Rarely and for unknown reasons, a person may not tolerate even a minimal dose of a GLP-1 agonist, so another approach will be needed. Although there was an initial concern that GLP-1 medications might cause acute pancreatitis, no evidence for this has been forthcoming. A 2017 review of 3 studies longer than 2 years with over 9,000 people in both the treated and placebo arms actually found a non-significant reduction in risk for those on a GLP-1 agonist.5
Other new GLP-1 agonists are currently in clinical trials.
- Fehse, F., Trautmann, M., Holst, J.J., et al. (2005) Exenatide augments first- and second-phase insulin secretion in response to intravenous glucose in subjects with type 2 diabetes. J Clin Endocrinol Metab, 90, 5991-5997.
- Kolterman, O.G., Kim, D.D., Shen, L., et al. (2005) Pharmacokinetics, pharmacodynamics, and safety of exenatide in patients with type 2 diabetes mellitus. Am J Health Sys Pharmacy, 62, 173-181.
- https://www.thelancet.com/journals/lancet/article/PIIS0140-6736(17)30069-7/fulltextThree years of liraglutide versus placebo for type 2 diabetes risk reduction and weight management in individuals with prediabetes: A randomized, double-blind trial.
- Janzen KM, Steuber TD, and Nisly SA. GLP-1 Agonists in Type 1 Diabetes Mellitus. Annals of Pharmacotherapy. Vol 50, Issue 8, pp. 656 – 665.

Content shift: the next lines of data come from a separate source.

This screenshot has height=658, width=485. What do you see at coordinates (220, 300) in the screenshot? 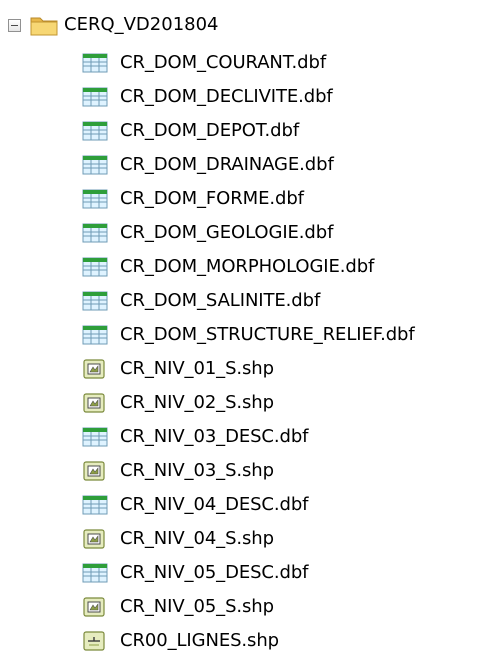
I see `tree-item-label: CR_DOM_SALINITE.dbf` at bounding box center [220, 300].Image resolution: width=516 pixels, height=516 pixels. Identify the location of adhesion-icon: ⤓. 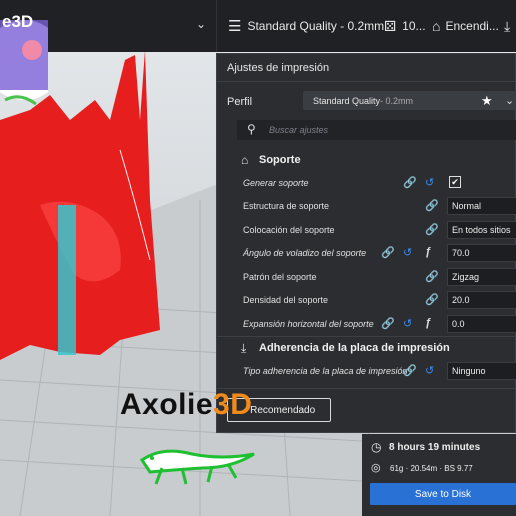
(507, 26).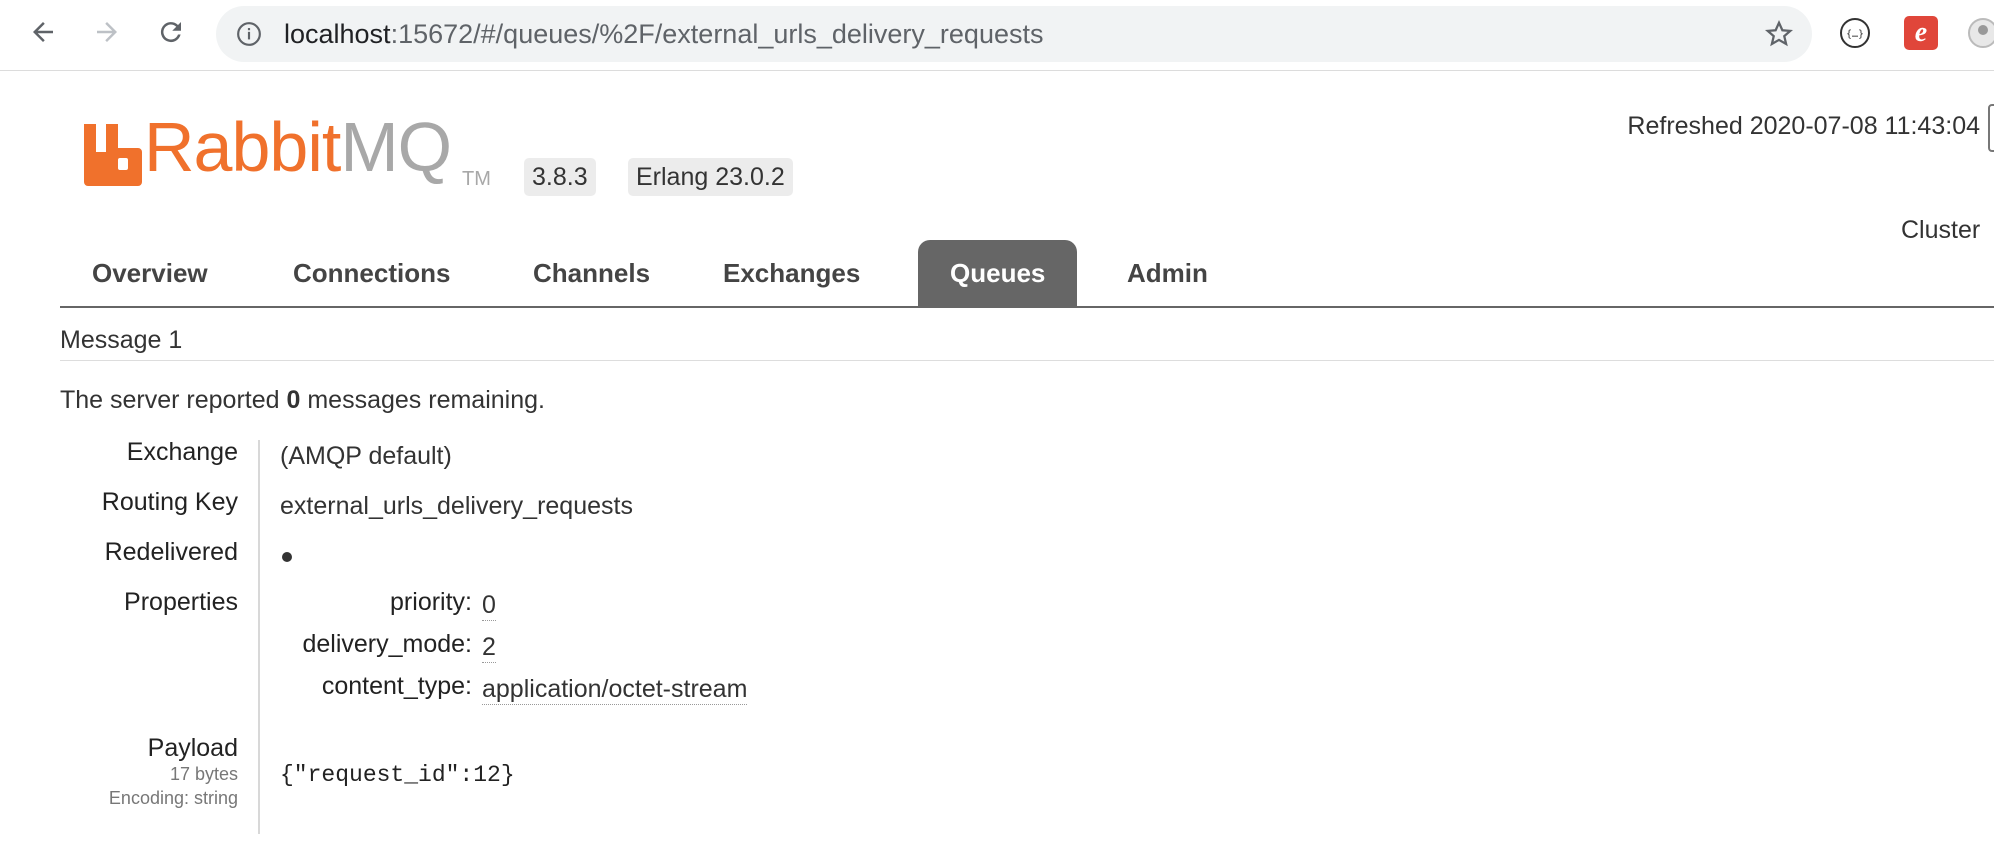  What do you see at coordinates (615, 690) in the screenshot?
I see `property-value: application/octet-stream` at bounding box center [615, 690].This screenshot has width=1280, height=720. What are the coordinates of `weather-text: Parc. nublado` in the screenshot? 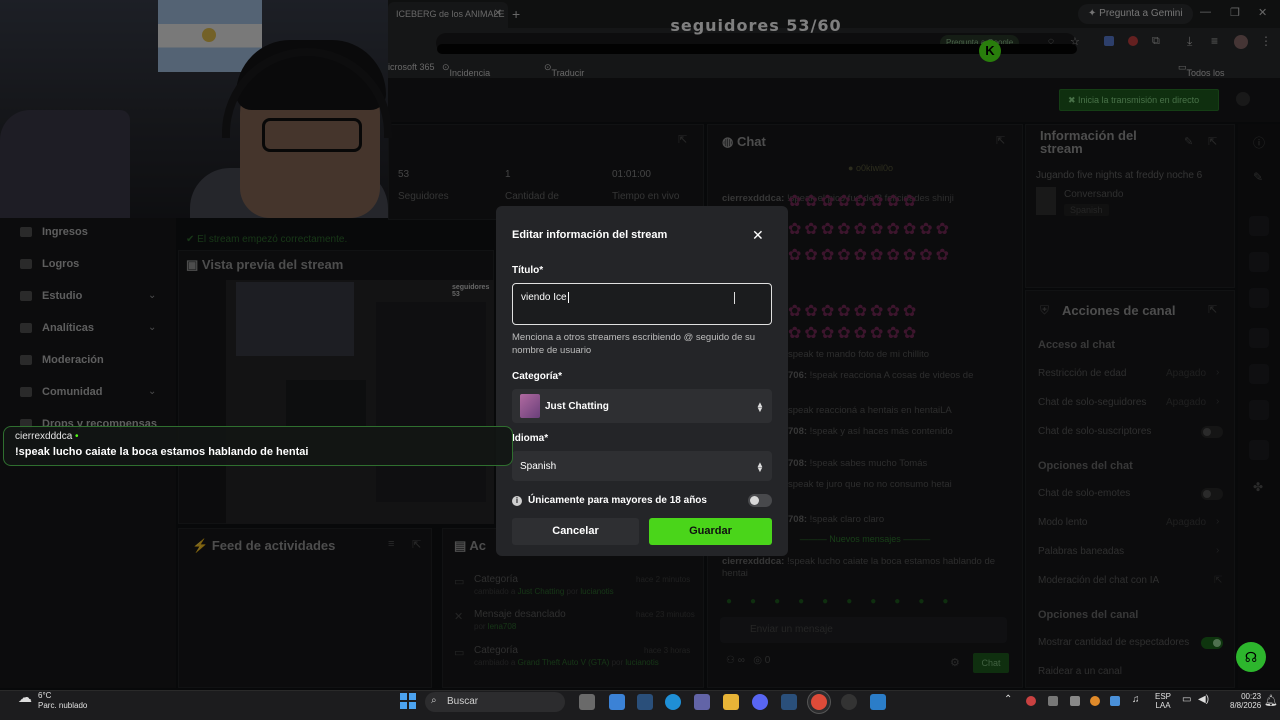 It's located at (63, 706).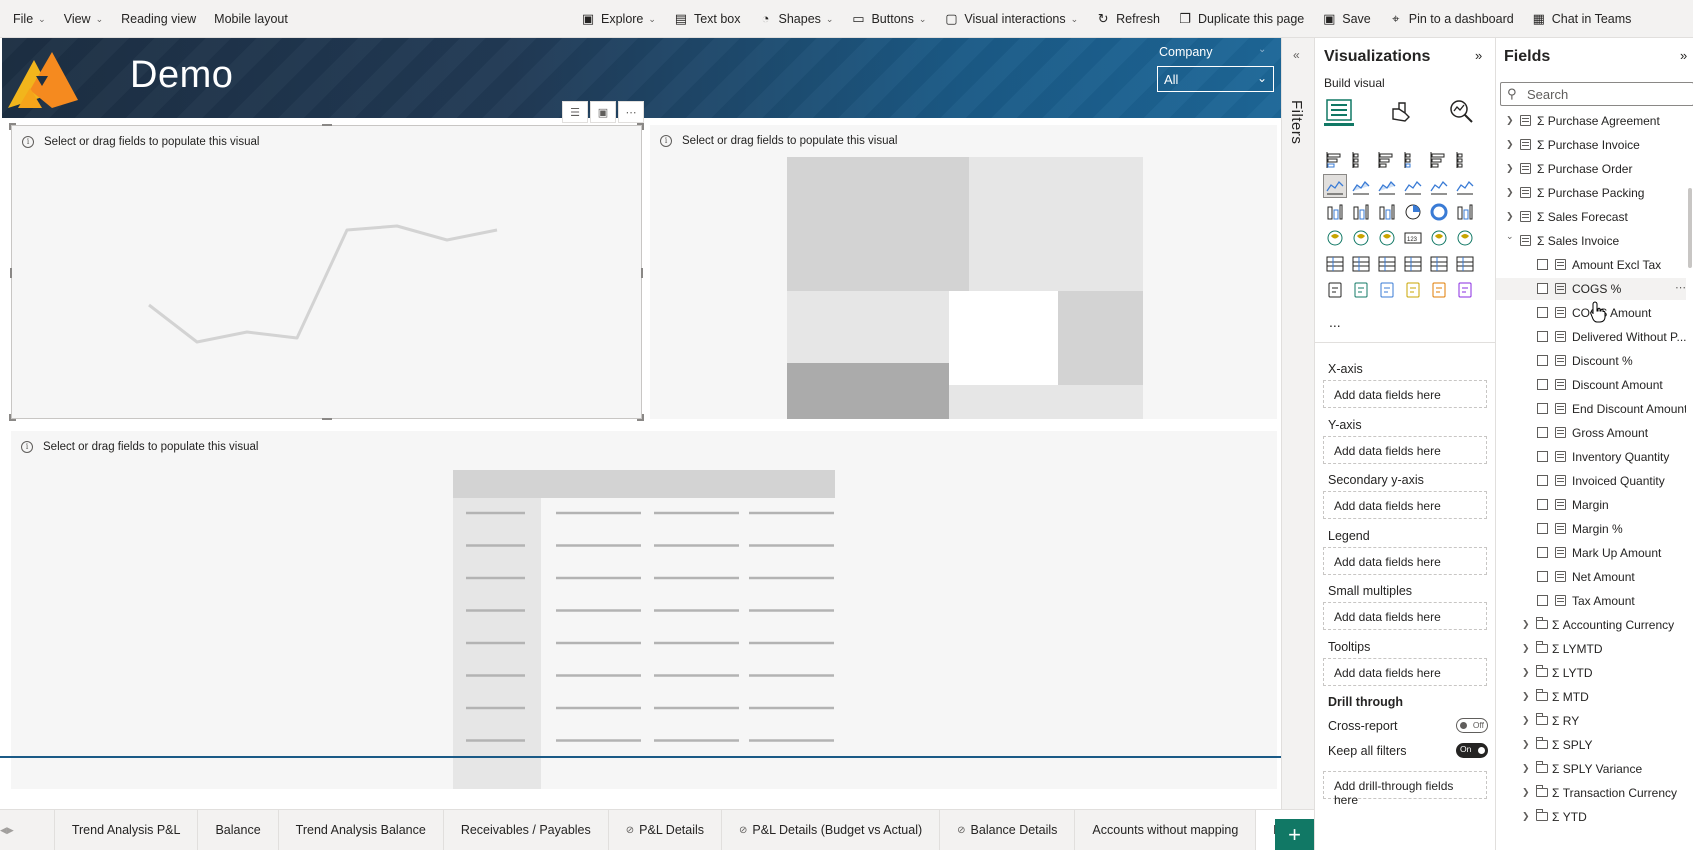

- Storgaard H, Cold F, Gluud LL, Vilsbøll T, Knop FK. Glucagon-like peptide-1 receptor agonists and risk of acute pancreatitis in patients with type 2 diabetes. Diabetes Obes Metab. 2017 Jun;19(6):906-908.
- Klonoff, D.C., Buse, J.B., Nielsen, L.L., et al. (2008) Exenatide effects on diabetes, obesity, cardiovascular risk factors and hepatic biomarkers in patients with type 2 diabetes treated for at least 3 years. Curr Med Res Opin, 24, 275-286.